Personal information
- Date of birth: 13 October 1993 (age 32)
- Place of birth: Sint-Katelijne-Waver, Belgium
- Height: 1.98 m (6 ft 6 in)
- Position: Forward

Youth career
- Club Brugge

Senior career*
- Years: Team / Apps / (Gls)
- 2013–2015: Club Brugge / 0 / (0)
- 2013–2014: → Lommel United (loan) / 22 / (6)
- 2014–2015: → Mouscron-Péruwelz (loan) / 17 / (5)
- 2015–2017: Waasland-Beveren / 73 / (25)
- 2017–2018: Oostende / 31 / (8)
- 2018–2021: Genk / 21 / (1)
- 2019–2020: → Antwerp (loan) / 11 / (2)
- 2021: → Kortrijk (loan) / 11 / (6)
- 2021–2024: Zulte Waregem / 67 / (33)
- 2024–2025: Al-Hazem / 15 / (16)
- 2025–2026: Al-Raed / 29 / (24)

International career^{‡}
- 2011: Belgium U18 / 2 / (1)
- 2011–2012: Belgium U19 / 11 / (1)
- 2022–2024: Guinea-Bissau / 6 / (4)

= Zinho Gano =

Bissau-Guinean footballer

Zinho Gano (born 13 October 1993) is a professional footballer who plays as a forward for Al-Raed. Born in Belgium, he plays for the Guinea-Bissau national team.

== Early life ==
Gano was born in Sint-Katelijne-Waver, Belgium to a Bissau-Guinean father and a Belgian Flemish mother.

== Club career ==
Gano is a youth exponent from Brugge. During the 2013–14 season, he scored six goals out of 22 league games with Belgian Second Division side Lommel United, on loan from Brugge. Then he played on loan for Mouscron in the Belgian Pro League.
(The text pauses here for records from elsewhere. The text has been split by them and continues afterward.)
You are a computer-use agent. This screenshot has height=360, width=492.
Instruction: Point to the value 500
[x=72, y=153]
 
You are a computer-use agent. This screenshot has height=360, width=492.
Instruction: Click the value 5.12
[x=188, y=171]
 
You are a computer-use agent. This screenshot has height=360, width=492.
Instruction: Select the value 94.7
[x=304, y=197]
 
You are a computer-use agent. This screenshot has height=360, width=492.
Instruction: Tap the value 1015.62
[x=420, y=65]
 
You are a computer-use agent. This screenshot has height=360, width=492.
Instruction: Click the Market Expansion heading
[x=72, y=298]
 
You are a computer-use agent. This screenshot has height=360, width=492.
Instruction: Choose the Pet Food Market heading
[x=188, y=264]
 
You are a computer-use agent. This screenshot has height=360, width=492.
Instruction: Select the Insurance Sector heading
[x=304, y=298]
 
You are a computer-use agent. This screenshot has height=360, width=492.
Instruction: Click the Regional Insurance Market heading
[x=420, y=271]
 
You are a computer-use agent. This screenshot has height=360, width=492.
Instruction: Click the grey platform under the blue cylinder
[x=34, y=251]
He made his top division debut at 27 July 2014 against Anderlecht. On 2 July 2018 he joined Genk from fellow Pro League side Oostende for a value of £1.62 million.
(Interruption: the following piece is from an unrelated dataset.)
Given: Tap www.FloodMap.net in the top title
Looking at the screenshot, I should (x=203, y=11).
On 2 September 2019, he joined Antwerp on a season-long loan with an option to buy.

On 5 September 2025, Gano joined Al-Raed.

==International career==
Gano made his senior debut for Guinea-Bissau on 23 March 2022, starting in a 3–0 friendly win over Equatorial Guinea.

In December 2023, he was selected from the list of 25 Bissao-Guinean players selected by Baciro Candé to compete in the 2023 Africa Cup of Nations.